During previous years, we have covered in depth the use of statistical sampling to establish FCA liability across a broad universe of claims. Last year, in Wall, the district court concluded that such extrapolation was impermissible. The district court reached that conclusion in connection with granting the defendants’ motion to strike relator’s statistical expert, who extrapolated from a physician’s testimony regarding the hospice eligibility of a patient sample to conclude that defendants had submitted false claims on approximately 12,000 patients. The district court explained that each hospice claim is uniquely fact-dependent, implicating “different patients, different medical conditions, different caregivers, different facilities, different time periods, and different physicians,” and is based on prognostication, which is inherently uncertain. Citing to a recent Supreme Court decision, Wal-Mart Stores, Inc. v. Dukes, 564 U.S. 338, 367 (2011), the district court noted that “[w]here the nature of the claim requires an individualized determination, that determination cannot be replaced by ‘Trial by Formula.’” The district court concluded that, while there are circumstances where statistical sampling may be appropriate, the diversity of claims rendered proof of liability through statistical sampling evidence inappropriate.

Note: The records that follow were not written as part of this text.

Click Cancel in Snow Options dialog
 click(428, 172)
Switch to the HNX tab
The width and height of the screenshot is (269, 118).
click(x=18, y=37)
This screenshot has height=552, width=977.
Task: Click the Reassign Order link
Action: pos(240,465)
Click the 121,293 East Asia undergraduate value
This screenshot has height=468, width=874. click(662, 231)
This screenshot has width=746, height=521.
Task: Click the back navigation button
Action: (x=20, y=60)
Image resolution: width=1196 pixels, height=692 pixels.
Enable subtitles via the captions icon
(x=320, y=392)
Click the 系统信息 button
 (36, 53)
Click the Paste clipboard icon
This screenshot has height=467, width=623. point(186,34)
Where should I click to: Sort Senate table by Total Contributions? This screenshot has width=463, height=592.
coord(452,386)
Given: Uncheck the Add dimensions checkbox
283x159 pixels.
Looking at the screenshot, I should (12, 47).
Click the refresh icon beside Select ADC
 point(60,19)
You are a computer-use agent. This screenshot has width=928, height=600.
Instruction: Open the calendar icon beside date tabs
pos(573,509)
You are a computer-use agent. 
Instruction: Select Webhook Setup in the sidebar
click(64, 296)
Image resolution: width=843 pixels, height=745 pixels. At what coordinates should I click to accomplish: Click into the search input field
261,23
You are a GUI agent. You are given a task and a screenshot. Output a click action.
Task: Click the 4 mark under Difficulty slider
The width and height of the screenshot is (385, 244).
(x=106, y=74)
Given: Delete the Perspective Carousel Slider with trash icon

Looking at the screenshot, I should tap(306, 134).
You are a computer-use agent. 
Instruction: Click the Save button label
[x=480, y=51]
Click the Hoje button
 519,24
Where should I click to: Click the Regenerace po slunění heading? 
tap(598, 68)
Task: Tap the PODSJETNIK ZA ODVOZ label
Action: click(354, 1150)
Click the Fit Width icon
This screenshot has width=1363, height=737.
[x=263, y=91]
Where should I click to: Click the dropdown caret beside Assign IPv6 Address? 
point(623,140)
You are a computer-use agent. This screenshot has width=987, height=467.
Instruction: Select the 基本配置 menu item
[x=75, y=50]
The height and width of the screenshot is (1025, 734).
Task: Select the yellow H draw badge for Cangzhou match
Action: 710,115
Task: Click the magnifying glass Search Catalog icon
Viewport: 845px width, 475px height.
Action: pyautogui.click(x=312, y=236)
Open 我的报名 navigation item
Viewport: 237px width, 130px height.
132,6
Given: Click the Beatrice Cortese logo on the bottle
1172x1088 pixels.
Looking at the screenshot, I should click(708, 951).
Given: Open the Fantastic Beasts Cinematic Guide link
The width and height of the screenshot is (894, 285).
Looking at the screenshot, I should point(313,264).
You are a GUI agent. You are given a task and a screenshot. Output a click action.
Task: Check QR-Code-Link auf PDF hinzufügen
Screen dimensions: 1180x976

No appellate court has resolved whether statistical sampling and extrapolation can be used to establish liability in an FCA case. The issue was certified for interlocutory appeal to the Fourth Circuit in U.S. ex rel. Michaels v. Agape Senior Cmty., Inc., a non-intervened FCA case involving the medical necessity of certain services furnished to nursing home patients. But, the Fourth Circuit did not reach this issue in its opinion, thereby leaving the issue an open question at the appellate level.